Purity not pragmatism ought to drive our cleansing, as it did our Lord Jesus when he cleansed this first century temple.

Purity not pragmatism ought to drive our cleansing...

His method was very simple. Drive out and remove the things that did not belong in the temple. Immediately, thoroughly, and completely. Not out of uncontrollable rage, but out of a righteous indignation at the things that didn’t belong and the people who had put them there. 

But why? Why did he do this? We get a clue for our next verse, which we will look at under the heading…  

The Motivation for Cleansing 

John 2:17 (ESV) 17 His disciples remembered that it was written, “Zeal for your house will consume me.”

The disciples see not anger, but zeal at work in Jesus. 

What is zeal?

Oxford dictionary defines it as ‘great energy or enthusiasm in pursuit of a cause or an objective.’ 

This definition seems to match pretty well with the Greek word translated zeal here. It is often translated negatively as jealousy in the New Testament, but when it is describing a positive expression or a Godly one, the word is translated as zeal. It is a passionate, enthusiastic, pursuit of something. 

They saw Jesus’ passion and the great energy he put into cleansing the temple and they called it zeal. What is interesting is that the bible says they remembered a scriptural reference and applied it to Jesus. 

The scripture quoted here is not traditionally identified with the Messiah, or as we call them a messianic psalm. 

But there is something in what Jesus does that causes his disciples, either in the moment or as they reflected on it later that reminded them of this Davidic psalm. The Psalm that is quoted is Psalm 69. David is lamenting that his love for God has alienated him from his brothers. 

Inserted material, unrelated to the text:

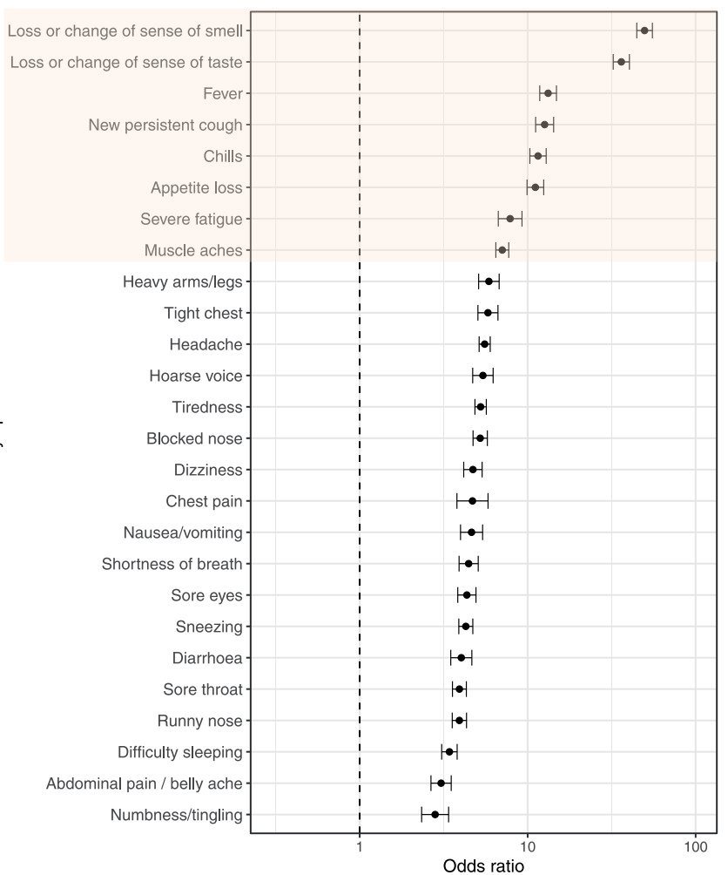Select the 'Tight chest' label
Screen dimensions: 728x875
tap(203, 313)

He says, 8 I have become a stranger to my brothers, an alien to my mother’s sons. 9 For zeal for your house has consumed me, and the reproaches of those who reproach you have fallen on me. He goes on to say 20 Reproaches have broken my heart, so that I am in despair. And finally in a declaration of praise, he says 30 I will praise the name of God with a song; I will magnify him with thanksgiving. 31 This will please the LORD more than an ox or a bull with horns and hoofs.

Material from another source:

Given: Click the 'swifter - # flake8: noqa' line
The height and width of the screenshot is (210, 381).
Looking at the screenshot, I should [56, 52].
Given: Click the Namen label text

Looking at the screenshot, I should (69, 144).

House in the Bible does not always refer to the physical structure of a building, but also the household that dwells within. 

In short, David declares that it is his passion for God, the things of God, and the ways of God that has devoured him. So much so that David sees a reproach against God as a personal reproach against himself. 

Imagine Jesus standing there, having come to the temple to celebrate the passover and coming into the chaos of the outer courts. 

As he looked around, I can imagine the feelings that washed over him. 

How could his brothers, the nation of Israel, be okay with this? How could any of those who are supposed to be leaders and elders in the temple think this is okay? How could they treat my Father’s house this way?

The insult to the Father, or the reproachful way they treated this sacred place given to them as a dwelling place for the Father, he took as an insult to himself. 

In this way, the disciples saw this Son of David reflecting in a great degree the very emotions that David had written about in the psalms. 

It was his love and passion for the Father that caused him to cleanse the temple. 

But we have to ask, what was the problem?

Why were these things present, which in and of themselves are not bad, but actually necessary for worship?

Every Jewish male that made the trip to the temple at Passover was expected to bring a sacrifice, which as you can imagine is difficult for those who live further away, so they would bring money to purchase animals for their sacrifice. 

Actually, in the Old Testament law, those that lived too far away were encouraged to sell what they had that they would bring as a tithe, take the money, come to Jerusalem, and then buy the things they needed. 

Nothing about this process is wrong. 

In addition, every male was required to pay a temple tax to continue funding the temple system. The problem was that there were all kinds of different local currencies, some bearing idolatrous images, language, and some that were full of impurities. In order to keep the temple treasury pure there was an official temple currency. So in order to pay the temple tax, there had to be moneychangers that would take their local currencies and exchange them for the temple one. 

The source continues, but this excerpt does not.